● **Stated task**:
Rewrite the lines of the entries below as a single numbered list, leaving out any blank lines.

● **Entries for locating text and elements**:
## BEGIN

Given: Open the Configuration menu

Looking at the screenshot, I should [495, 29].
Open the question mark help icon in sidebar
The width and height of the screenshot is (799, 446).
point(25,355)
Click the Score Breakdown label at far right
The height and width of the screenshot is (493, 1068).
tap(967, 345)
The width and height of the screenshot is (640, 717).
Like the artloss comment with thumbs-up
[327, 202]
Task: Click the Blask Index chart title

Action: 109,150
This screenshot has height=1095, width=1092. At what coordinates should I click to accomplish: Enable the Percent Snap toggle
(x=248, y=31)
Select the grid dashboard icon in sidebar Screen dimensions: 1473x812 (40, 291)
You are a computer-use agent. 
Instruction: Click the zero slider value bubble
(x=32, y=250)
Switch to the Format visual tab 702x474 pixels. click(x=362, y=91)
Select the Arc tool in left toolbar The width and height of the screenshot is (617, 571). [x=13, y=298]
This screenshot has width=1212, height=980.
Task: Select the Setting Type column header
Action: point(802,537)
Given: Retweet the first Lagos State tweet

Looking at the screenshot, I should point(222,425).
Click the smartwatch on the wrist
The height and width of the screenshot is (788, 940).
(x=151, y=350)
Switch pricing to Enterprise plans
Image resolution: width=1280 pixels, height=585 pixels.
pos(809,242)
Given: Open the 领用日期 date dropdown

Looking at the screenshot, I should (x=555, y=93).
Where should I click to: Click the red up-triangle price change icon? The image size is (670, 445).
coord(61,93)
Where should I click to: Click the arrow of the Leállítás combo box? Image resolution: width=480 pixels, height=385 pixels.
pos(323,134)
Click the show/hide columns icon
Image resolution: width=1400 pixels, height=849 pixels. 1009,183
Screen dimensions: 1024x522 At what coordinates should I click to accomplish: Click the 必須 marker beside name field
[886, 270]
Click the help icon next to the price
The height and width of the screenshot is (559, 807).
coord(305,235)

## END

● **Final result**:
1. Given: Open the Configuration menu
2. Looking at the screenshot, I should [495, 29].
3. Open the question mark help icon in sidebar
4. The width and height of the screenshot is (799, 446).
5. point(25,355)
6. Click the Score Breakdown label at far right
7. The height and width of the screenshot is (493, 1068).
8. tap(967, 345)
9. The width and height of the screenshot is (640, 717).
10. Like the artloss comment with thumbs-up
11. [327, 202]
12. Task: Click the Blask Index chart title
13. Action: 109,150
14. This screenshot has height=1095, width=1092. At what coordinates should I click to accomplish: Enable the Percent Snap toggle
15. (x=248, y=31)
16. Select the grid dashboard icon in sidebar Screen dimensions: 1473x812 (40, 291)
17. You are a computer-use agent. 
18. Instruction: Click the zero slider value bubble
19. (x=32, y=250)
20. Switch to the Format visual tab 702x474 pixels. click(x=362, y=91)
21. Select the Arc tool in left toolbar The width and height of the screenshot is (617, 571). [x=13, y=298]
22. This screenshot has width=1212, height=980.
23. Task: Select the Setting Type column header
24. Action: point(802,537)
25. Given: Retweet the first Lagos State tweet
26. Looking at the screenshot, I should point(222,425).
27. Click the smartwatch on the wrist
28. The height and width of the screenshot is (788, 940).
29. (x=151, y=350)
30. Switch pricing to Enterprise plans
31. Image resolution: width=1280 pixels, height=585 pixels.
32. pos(809,242)
33. Given: Open the 领用日期 date dropdown
34. Looking at the screenshot, I should (x=555, y=93).
35. Where should I click to: Click the red up-triangle price change icon? The image size is (670, 445).
36. coord(61,93)
37. Where should I click to: Click the arrow of the Leállítás combo box? Image resolution: width=480 pixels, height=385 pixels.
38. pos(323,134)
39. Click the show/hide columns icon
40. Image resolution: width=1400 pixels, height=849 pixels. 1009,183
41. Screen dimensions: 1024x522 At what coordinates should I click to accomplish: Click the 必須 marker beside name field
42. [886, 270]
43. Click the help icon next to the price
44. The height and width of the screenshot is (559, 807).
45. coord(305,235)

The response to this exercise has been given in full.